(A block of data)
---

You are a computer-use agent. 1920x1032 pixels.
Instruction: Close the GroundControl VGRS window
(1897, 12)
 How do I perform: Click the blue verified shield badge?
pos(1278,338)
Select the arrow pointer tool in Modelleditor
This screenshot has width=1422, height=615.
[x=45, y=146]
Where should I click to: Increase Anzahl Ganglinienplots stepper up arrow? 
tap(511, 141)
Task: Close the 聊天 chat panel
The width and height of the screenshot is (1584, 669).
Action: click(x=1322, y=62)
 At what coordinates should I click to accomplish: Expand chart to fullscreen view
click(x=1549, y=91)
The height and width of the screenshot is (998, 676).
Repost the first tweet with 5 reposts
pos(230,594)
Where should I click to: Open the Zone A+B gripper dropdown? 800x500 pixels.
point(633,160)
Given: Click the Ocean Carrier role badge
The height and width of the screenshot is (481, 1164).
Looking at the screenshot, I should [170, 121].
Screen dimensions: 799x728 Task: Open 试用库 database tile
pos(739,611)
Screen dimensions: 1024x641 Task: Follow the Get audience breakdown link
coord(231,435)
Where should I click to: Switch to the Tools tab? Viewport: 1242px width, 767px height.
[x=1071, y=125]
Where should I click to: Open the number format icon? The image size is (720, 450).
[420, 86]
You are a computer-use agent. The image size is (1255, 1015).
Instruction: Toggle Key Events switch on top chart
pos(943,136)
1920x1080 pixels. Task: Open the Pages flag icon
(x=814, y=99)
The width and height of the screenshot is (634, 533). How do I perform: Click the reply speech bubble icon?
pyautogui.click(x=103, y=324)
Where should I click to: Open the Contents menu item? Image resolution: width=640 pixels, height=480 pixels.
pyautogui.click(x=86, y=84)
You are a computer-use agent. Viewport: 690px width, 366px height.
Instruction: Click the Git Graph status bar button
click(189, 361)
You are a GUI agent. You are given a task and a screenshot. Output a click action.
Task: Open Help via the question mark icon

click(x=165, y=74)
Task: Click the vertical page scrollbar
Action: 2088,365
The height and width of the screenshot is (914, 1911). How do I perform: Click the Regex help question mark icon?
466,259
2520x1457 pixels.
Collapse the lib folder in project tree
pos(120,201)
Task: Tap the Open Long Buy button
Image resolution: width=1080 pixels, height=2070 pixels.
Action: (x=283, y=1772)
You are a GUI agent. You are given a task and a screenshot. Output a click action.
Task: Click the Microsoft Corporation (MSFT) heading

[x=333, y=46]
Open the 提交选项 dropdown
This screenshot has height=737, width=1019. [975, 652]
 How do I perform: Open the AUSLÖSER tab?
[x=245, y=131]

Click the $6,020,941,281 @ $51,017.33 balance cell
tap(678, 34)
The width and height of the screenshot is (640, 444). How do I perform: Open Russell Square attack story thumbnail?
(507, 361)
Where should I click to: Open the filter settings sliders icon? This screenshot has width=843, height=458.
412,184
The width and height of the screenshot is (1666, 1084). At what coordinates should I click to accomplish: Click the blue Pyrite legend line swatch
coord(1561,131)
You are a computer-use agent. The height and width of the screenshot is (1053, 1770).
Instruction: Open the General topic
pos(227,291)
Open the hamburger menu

---

◆ PROBLEM DETAILS ◆
Reproduce every line of the records above, character for character and in the original order.

◆ FULL SOLUTION ◆
You are a computer-use agent. 1920x1032 pixels.
Instruction: Close the GroundControl VGRS window
(1897, 12)
 How do I perform: Click the blue verified shield badge?
pos(1278,338)
Select the arrow pointer tool in Modelleditor
This screenshot has width=1422, height=615.
[x=45, y=146]
Where should I click to: Increase Anzahl Ganglinienplots stepper up arrow? 
tap(511, 141)
Task: Close the 聊天 chat panel
The width and height of the screenshot is (1584, 669).
Action: click(x=1322, y=62)
 At what coordinates should I click to accomplish: Expand chart to fullscreen view
click(x=1549, y=91)
The height and width of the screenshot is (998, 676).
Repost the first tweet with 5 reposts
pos(230,594)
Where should I click to: Open the Zone A+B gripper dropdown? 800x500 pixels.
point(633,160)
Given: Click the Ocean Carrier role badge
The height and width of the screenshot is (481, 1164).
Looking at the screenshot, I should [170, 121].
Screen dimensions: 799x728 Task: Open 试用库 database tile
pos(739,611)
Screen dimensions: 1024x641 Task: Follow the Get audience breakdown link
coord(231,435)
Where should I click to: Switch to the Tools tab? Viewport: 1242px width, 767px height.
[x=1071, y=125]
Where should I click to: Open the number format icon? The image size is (720, 450).
[420, 86]
You are a computer-use agent. The image size is (1255, 1015).
Instruction: Toggle Key Events switch on top chart
pos(943,136)
1920x1080 pixels. Task: Open the Pages flag icon
(x=814, y=99)
The width and height of the screenshot is (634, 533). How do I perform: Click the reply speech bubble icon?
pyautogui.click(x=103, y=324)
Where should I click to: Open the Contents menu item? Image resolution: width=640 pixels, height=480 pixels.
pyautogui.click(x=86, y=84)
You are a computer-use agent. Viewport: 690px width, 366px height.
Instruction: Click the Git Graph status bar button
click(189, 361)
You are a GUI agent. You are given a task and a screenshot. Output a click action.
Task: Open Help via the question mark icon

click(x=165, y=74)
Task: Click the vertical page scrollbar
Action: 2088,365
The height and width of the screenshot is (914, 1911). How do I perform: Click the Regex help question mark icon?
466,259
2520x1457 pixels.
Collapse the lib folder in project tree
pos(120,201)
Task: Tap the Open Long Buy button
Image resolution: width=1080 pixels, height=2070 pixels.
Action: (x=283, y=1772)
You are a GUI agent. You are given a task and a screenshot. Output a click action.
Task: Click the Microsoft Corporation (MSFT) heading

[x=333, y=46]
Open the 提交选项 dropdown
This screenshot has height=737, width=1019. [975, 652]
 How do I perform: Open the AUSLÖSER tab?
[x=245, y=131]

Click the $6,020,941,281 @ $51,017.33 balance cell
tap(678, 34)
The width and height of the screenshot is (640, 444). How do I perform: Open Russell Square attack story thumbnail?
(507, 361)
Where should I click to: Open the filter settings sliders icon? This screenshot has width=843, height=458.
412,184
The width and height of the screenshot is (1666, 1084). At what coordinates should I click to accomplish: Click the blue Pyrite legend line swatch
coord(1561,131)
You are a computer-use agent. The height and width of the screenshot is (1053, 1770).
Instruction: Open the General topic
pos(227,291)
Open the hamburger menu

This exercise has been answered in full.